Burgenländer-Schreck aus dem Burgenland

Zwei Fußballspieler in grünen Trikots feiern einen Sieg.
Christopher Trimmel wird auf der Position des stürmenden Rechtsverteidigers immer besser.

Vor vier Jahren kickte er noch in der Landesliga. Die Nationalmannschaft war schon im EM-Fieber, da trat Christopher Trimmel noch für Horitschon nach dem Ball. Das ist eine kleine Ortschaft im mittleren Burgenland nicht unweit von Mannersdorf, ebenfalls eine kleine Ortschaft und seine Heimat.
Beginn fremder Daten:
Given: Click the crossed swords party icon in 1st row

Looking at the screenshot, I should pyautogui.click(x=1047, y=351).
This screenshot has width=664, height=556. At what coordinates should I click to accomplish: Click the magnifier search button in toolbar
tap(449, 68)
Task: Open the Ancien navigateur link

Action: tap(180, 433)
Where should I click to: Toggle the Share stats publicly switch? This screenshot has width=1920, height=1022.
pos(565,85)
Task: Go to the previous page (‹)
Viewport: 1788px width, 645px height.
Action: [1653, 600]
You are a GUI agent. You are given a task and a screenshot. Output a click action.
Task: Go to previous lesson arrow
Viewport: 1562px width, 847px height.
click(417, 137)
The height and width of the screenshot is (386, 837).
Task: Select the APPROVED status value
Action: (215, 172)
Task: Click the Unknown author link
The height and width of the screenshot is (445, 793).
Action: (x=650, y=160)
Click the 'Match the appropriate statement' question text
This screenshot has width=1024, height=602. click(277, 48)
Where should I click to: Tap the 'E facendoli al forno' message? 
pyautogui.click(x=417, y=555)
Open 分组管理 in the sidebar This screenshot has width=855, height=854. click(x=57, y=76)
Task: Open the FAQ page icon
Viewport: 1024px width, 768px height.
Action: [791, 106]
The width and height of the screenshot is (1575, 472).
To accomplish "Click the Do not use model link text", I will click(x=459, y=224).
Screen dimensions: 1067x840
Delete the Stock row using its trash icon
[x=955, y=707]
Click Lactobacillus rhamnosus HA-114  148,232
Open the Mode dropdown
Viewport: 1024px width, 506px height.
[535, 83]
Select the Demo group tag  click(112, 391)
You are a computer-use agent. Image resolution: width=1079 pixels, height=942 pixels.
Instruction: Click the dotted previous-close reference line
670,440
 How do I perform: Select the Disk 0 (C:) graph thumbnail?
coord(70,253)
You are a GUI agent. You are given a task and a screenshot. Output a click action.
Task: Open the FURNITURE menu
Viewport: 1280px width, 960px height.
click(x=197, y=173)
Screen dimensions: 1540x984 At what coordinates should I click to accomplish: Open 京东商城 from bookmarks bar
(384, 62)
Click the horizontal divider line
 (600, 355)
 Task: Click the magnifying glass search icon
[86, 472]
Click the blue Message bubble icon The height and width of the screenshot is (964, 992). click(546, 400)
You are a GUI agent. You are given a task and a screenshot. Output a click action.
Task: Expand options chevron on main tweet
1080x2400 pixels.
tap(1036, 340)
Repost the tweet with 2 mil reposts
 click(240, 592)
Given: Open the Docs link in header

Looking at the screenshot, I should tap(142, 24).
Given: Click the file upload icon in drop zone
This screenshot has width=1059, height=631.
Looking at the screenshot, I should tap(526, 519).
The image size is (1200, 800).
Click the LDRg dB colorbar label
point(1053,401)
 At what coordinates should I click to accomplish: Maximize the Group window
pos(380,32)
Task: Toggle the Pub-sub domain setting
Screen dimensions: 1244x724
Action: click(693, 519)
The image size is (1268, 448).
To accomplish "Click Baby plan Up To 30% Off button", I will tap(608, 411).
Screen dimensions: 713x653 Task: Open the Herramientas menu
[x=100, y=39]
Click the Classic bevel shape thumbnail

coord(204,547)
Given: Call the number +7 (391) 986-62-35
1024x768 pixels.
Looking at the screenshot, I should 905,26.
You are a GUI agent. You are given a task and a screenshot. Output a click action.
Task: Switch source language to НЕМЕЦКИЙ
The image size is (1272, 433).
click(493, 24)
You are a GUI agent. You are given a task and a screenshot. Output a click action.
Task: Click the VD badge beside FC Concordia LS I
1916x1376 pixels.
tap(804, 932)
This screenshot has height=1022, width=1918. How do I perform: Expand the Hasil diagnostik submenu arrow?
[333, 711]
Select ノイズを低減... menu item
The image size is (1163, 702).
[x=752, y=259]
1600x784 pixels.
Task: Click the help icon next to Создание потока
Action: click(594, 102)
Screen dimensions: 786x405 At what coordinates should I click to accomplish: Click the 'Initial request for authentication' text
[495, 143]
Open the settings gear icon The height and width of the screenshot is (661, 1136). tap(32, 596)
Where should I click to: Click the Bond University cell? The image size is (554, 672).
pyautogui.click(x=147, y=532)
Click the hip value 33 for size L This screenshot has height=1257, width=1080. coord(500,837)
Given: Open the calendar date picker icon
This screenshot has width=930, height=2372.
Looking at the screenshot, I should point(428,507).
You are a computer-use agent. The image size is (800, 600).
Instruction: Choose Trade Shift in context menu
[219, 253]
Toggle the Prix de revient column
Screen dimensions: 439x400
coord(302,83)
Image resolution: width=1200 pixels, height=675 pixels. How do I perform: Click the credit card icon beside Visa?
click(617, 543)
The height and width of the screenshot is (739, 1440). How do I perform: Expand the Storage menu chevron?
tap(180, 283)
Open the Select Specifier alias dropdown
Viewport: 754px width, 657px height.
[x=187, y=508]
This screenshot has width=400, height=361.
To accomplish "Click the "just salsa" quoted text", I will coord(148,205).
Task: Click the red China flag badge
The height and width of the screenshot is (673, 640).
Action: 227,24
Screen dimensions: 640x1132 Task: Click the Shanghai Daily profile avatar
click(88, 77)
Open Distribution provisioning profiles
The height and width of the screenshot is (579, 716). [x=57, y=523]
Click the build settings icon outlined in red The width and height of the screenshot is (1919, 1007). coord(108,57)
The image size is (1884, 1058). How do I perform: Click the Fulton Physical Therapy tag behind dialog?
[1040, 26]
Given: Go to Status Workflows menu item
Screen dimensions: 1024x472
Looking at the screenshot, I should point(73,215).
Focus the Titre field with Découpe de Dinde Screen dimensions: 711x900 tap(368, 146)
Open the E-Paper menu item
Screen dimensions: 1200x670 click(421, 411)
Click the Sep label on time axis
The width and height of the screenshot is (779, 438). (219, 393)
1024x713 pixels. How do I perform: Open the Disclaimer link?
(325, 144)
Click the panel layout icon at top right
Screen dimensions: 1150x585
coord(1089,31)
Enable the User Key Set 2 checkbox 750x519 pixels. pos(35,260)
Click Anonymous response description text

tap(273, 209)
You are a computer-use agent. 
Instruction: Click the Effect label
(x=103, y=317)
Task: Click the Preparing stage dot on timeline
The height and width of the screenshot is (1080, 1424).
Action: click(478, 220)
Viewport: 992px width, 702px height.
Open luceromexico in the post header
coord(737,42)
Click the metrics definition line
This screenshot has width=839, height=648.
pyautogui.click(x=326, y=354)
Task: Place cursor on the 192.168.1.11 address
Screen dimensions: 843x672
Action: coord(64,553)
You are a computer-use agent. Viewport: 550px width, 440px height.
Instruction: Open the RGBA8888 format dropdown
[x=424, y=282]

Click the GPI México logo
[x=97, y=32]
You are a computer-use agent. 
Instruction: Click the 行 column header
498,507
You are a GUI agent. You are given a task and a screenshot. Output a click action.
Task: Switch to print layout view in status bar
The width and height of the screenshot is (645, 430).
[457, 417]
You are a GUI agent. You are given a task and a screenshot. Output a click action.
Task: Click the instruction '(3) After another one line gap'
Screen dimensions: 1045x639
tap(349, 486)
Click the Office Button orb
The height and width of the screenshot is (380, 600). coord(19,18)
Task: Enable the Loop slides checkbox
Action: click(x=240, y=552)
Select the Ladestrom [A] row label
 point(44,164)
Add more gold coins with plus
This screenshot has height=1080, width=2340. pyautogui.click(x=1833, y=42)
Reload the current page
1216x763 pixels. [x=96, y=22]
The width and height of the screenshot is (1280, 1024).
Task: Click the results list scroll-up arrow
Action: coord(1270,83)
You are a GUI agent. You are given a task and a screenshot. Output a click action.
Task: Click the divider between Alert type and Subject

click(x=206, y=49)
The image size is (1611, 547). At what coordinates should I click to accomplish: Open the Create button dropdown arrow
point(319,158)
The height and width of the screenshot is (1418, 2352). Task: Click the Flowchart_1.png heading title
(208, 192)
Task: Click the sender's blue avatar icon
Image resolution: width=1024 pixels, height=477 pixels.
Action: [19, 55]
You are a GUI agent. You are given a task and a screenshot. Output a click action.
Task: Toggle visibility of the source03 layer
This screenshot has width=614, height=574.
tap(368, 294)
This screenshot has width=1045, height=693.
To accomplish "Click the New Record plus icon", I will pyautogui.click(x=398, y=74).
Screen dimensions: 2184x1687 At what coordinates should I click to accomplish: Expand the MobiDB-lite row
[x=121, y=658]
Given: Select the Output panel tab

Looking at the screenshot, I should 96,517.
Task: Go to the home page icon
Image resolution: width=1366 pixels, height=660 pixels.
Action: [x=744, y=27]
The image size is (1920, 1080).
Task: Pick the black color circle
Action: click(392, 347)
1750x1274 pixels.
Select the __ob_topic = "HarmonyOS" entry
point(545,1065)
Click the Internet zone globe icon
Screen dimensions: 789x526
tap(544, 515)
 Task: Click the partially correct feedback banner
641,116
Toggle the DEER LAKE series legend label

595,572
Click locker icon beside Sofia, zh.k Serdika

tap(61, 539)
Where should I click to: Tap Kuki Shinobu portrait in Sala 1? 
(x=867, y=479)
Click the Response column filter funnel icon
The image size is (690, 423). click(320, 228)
Der damals 21-Jährige entschied sich 2008 gegen Mattersburg und für ein Angebot von Rapid, weil er in Wien studierte und nicht pendeln wollte. Nach ein paar Monaten bei den Amateuren durfte er 2009 bei den Profis debütieren, spielte rechts im Mittelfeld und absolvierte schon drei Länderspiele. Am Sonntag wurde der 25-Jährige Burgenländer zum Burgenländer-Schreck. Aber nicht als Stürmer, sondern als stürmender Rechtsverteidiger. "Er lernt extrem schnell und wird auf dieser Position immer besser", lobt Schöttel.